In conjunction with their Schools of Hope and running in tandem, they also facilitate:-

  • Literacy training – it is estimated that over two-thirds of children living in the slums are at least two years below the expected reading age, so working in partnership with Strathmore University, almost 200 volunteers of University students and our volunteer supervisors have taken 2,000 pupils out of illiteracy in the past year. We are now on target to do the same over the next 12 months.
  • Education in a suitcase – rewards for completing maths drills online, working in partnership with Smiley charity, an initiative which is funded as a cryptocurrency that can be traded for food stuffs and goods in local shops, all underwritten by the Icelandic Government.
  • Online lessons – teachers in the UK delivering online lessons in Physics, Chemistry, Biology, Maths and English to Kenyan A-level equivalent exam classes each day. These online lessons are delivered into Informal schools at the end of the school day. To aid this initiative, they have created basic science laboratories in some of the informal schools in the slums. Previously, most of these children were sitting science exams, of which 50% is practical, without ever having even set foot in a laboratory.
  • Teacher training – in-service training for teachers from informal slum schools, updating them with modern trends, techniques and developments suitable for use in the Kenyan classroom. In their last in-service training, they had an attendance of 153 teachers, and

when asked how many pupils they would be teaching just once in the following week, the answer came back as 26,000. That is impact!

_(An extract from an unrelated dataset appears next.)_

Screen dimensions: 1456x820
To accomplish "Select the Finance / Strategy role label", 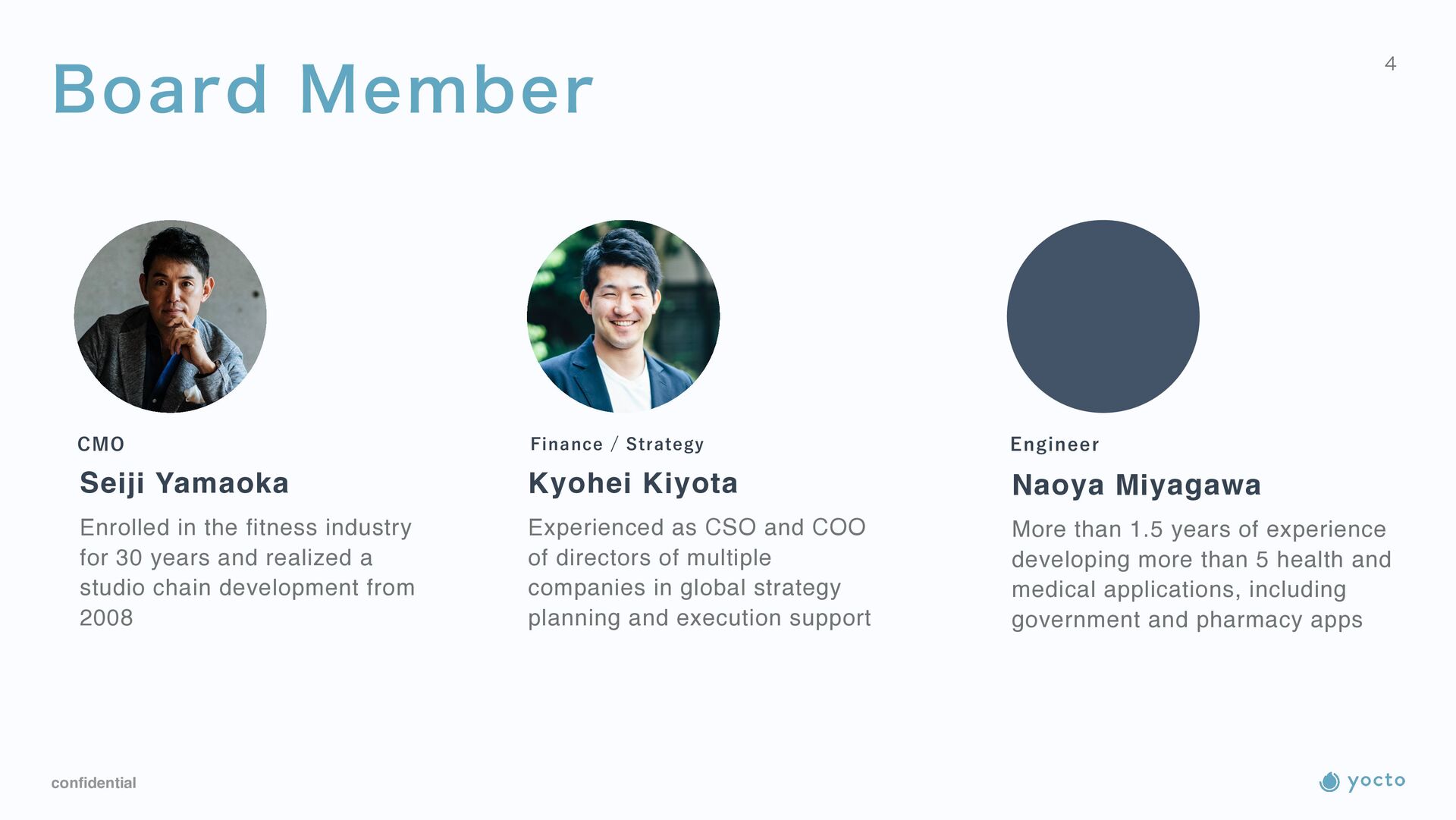I will (617, 445).
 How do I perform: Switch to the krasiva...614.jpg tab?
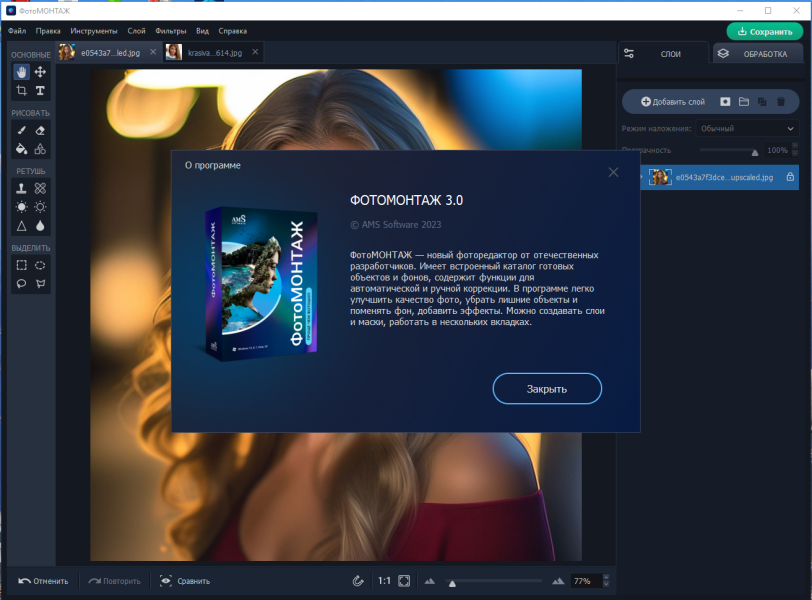pyautogui.click(x=212, y=52)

  • Sanitation and sustainability – they’ve built toilets in almost all the Schools of Hope with the aim for each to have at least separate facilities for male and female, complete with a water point. In the areas around the Schools of Hope, their leaders organise clean-up efforts at least once a month to keep the surrounding area free of rubbish and litter to help create cleaner and healthier communities in the slums.
  • Empowering young Maasai girls – supporting young girls with literacy and numeracy training and then helping to protect them from the cultural norms and expectations of FGM, polygamous early marriage and the subsequent catastrophe of early childbirth, often in hopelessly insanitary situations, let alone hospitals with medical supervision.

We’re proud to support Challenge Aid every month in their amazing work.